The government has restricted the importation of poultry and sugar in a bid to protect the local manufacturing sector, which has been unable to cope with the competition from the influx of goods from South Africa.
Last week the agriculture ministry banned the importation of maize into the country and, in the process, gave the state-owned Grain Marketing Board a monopoly in maize procurement.
The utilisation of factory capacity in the manufacturing sector is just under 39%, according to the latest statistics from the Confederation of Zimbabwe Industries.
Under-capitalisation, liquidity constraints, high interest rates on short-term loans and high operational costs have been highlighted by the confederation as the main factors contributing to the continued decline in productivity of the manufacturing sector.
Abigail Shonhiwa, the industry and commerce department's permanent secretary, said new legislation was designed to manage imports.
"Import licencing is not banning imports, but we would like to manage them so that we [only] bring into the country what is necessary," she said.
Vince Musewe, an independent economist in Harare, said the government's move was muddled by policy inconsistency. He criticised it for not consulting key stakeholders on the consequences of its actions.
"The banning of imports may be fine and many countries in the world do so to protect themselves, but first there must be capacity in the local industry," he said.
"People are not necessarily buying sugar from South Africa because the local product is expensive; it is because the local industry cannot meet demand."
A better option, Musewe said, would be for the government to increase duty on the imports, as opposed to outright bans. This would allow consumers to make their own choices.
"If the situation is not managed properly, we will see the creation of a black market mushrooming in the near future," Musewe warned.

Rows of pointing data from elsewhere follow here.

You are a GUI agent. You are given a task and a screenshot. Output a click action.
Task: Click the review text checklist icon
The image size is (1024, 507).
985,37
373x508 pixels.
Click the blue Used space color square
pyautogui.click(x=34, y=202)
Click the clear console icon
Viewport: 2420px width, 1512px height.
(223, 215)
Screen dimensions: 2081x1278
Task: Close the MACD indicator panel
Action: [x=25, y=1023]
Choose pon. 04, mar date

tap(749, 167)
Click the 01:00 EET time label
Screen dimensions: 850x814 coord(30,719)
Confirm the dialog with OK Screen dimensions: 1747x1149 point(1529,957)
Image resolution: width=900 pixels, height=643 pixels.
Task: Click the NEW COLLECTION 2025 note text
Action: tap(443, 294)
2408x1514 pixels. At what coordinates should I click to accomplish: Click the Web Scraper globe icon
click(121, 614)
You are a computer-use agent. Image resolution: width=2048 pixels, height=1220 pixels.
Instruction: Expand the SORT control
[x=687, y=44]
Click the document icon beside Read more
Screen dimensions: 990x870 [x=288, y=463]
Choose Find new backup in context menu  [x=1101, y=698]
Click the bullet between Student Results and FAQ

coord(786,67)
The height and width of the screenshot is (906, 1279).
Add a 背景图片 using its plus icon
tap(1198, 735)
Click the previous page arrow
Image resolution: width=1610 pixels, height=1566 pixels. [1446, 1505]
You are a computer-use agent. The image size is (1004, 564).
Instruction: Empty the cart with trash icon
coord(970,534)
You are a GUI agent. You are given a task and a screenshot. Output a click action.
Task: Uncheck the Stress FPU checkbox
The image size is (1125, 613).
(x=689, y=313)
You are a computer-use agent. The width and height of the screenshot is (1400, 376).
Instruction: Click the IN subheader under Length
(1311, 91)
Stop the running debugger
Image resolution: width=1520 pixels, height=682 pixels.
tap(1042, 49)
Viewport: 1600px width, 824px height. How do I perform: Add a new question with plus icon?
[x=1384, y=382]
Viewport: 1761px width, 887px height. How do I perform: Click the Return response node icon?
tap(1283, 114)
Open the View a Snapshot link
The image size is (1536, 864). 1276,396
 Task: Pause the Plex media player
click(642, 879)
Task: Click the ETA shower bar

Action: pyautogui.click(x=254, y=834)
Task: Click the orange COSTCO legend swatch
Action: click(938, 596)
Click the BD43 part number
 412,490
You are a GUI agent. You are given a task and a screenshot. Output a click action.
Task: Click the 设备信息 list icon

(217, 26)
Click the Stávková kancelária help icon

Allen Hungwe, a political commentator, said protectionist policies would not work and could backfire on the government.
Increase in corruption tendencies
"Given the state of the economy and dwindling disposable incomes, the current price-pegging in Zimbabwe is unaffordable for the ordinary person. What we are likely to see is more illicit trade in those commodities and an increase in corruption tendencies to bring them into the country."
Busisa Moyo, the chief executive of United Refineries, applauded the government for protecting local industry.
"I believe in protection. [It will] allow for competitiveness to return to industry, as we have not been able to retool ourselves," said Moyo.
"Some degree of protection, say of between five to eight years, would give industries a chance to re-emerge. But we need to get the balance right in other areas as well, such as power supply, labour costs and utility bills – if we are to see tangible results."
Industry and Commerce Minister Michael Bimha did not return calls.